Return on effort (ROE) illustrates how many people screened are actually in need of HBV/HCV service(s). The relatively high ROE (58-72%) detected suggests the model targeted the high-need individuals. Maximizing the impact of each dollar spent may be increasingly critical in tightening funding environments. Engagement sites showed similar returns, with sites varying in HBV prevention and HCV treatment opportunities. PSH maximized both while providing the extra benefit of a stable place for long-term engagement.

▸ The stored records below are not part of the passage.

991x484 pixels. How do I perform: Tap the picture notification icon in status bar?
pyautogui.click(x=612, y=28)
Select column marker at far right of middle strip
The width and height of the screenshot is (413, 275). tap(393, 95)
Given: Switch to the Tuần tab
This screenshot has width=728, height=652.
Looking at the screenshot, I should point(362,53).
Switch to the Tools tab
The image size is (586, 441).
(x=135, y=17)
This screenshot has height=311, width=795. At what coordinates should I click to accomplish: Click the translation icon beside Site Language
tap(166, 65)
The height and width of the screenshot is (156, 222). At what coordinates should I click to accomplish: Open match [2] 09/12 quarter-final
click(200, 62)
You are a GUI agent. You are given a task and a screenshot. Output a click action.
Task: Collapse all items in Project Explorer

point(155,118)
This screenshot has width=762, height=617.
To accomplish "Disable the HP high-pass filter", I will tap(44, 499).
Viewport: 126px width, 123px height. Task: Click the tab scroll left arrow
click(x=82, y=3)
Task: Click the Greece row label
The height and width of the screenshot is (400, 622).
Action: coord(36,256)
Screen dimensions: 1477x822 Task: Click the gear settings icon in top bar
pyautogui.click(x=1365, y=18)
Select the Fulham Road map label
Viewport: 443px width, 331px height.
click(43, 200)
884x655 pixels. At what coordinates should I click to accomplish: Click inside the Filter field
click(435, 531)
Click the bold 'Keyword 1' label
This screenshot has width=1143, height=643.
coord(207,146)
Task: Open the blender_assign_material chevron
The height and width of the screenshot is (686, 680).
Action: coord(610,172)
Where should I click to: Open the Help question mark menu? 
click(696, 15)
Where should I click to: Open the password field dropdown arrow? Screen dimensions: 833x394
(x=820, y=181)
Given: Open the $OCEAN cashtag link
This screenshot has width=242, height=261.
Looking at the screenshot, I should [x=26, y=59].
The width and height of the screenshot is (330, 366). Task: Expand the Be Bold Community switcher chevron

This study had several limitations, including convenience sampling and self-reported testing history. Results may reflect differences in individuals willing to be tested rather than the broader population at each site. Additionally, data were collected across multiple years and cities, introducing potential historical and regional variations in testing and outcomes. Future research should examine differences in vaccination rates and treatment retention across diverse persons (e.g., country of birth) and site types, as housing stability may influence long-term care engagement.
Conclusions
This study describes a successful interdisciplinary community model for engaging and treating an underserved, high-need population at risk of HBV/HCV. This model targeted areas with concentrated populations of high-risk individuals, delivering care directly in nonclinical settings (e.g., housing). This strategy yielded a high return-on-effort by engaging many individuals in need at each site, outperforming conventional outreach methods. Data on differences in HBV/HCV outcomes between sites provides insight on where to target efforts to differentially reach the communities in greatest need of HBV/HCV prevention and treatment.
Footnotes
Acknowledgments
We are grateful to the Cancer Prevention Research Institute of Texas for funding this work [PP180086/PP220022]. This work would not have been possible without our healthcare (e.g., Healthcare for the Homeless Houston) and housing (e.g., New Hope Housing, Prospera Housing Community Services) partners. We would also like to thank the many members of our team who contributed to this work including (but not limited to) our community health worker team, clinical team, lab team, and the many other individuals who have helped with the project along the way.
Ethical Considerations
The UTHealth IRB determined data collection [HSC-SPH-18-0861-10/04/2018] and analysis were exempt [HSC-SPH-23-1058-11/29/2023] since data were not collected for research purposes and were deidentified before analysis.
Funding
The authors disclosed receipt of the following financial support for the research, authorship, and/or publication of this article: This study is supported by The GRASSROOTS HEALTH program was funded by the Cancer Prevention and Research Institute of Texas (CPRIT) in 2018 [PI: Schick & Troisi-0017555] with an extension of services to new populations and regions in 2022 [PI: Schick & Tsai- PP220022] Award Recipient: Multiple Principal Investigators, Vanessa Schick & Jack Tsai.
Declaration of Conflicting Interests
The authors declared no potential conflicts of interest with respect to the research, authorship, and/or publication of this article.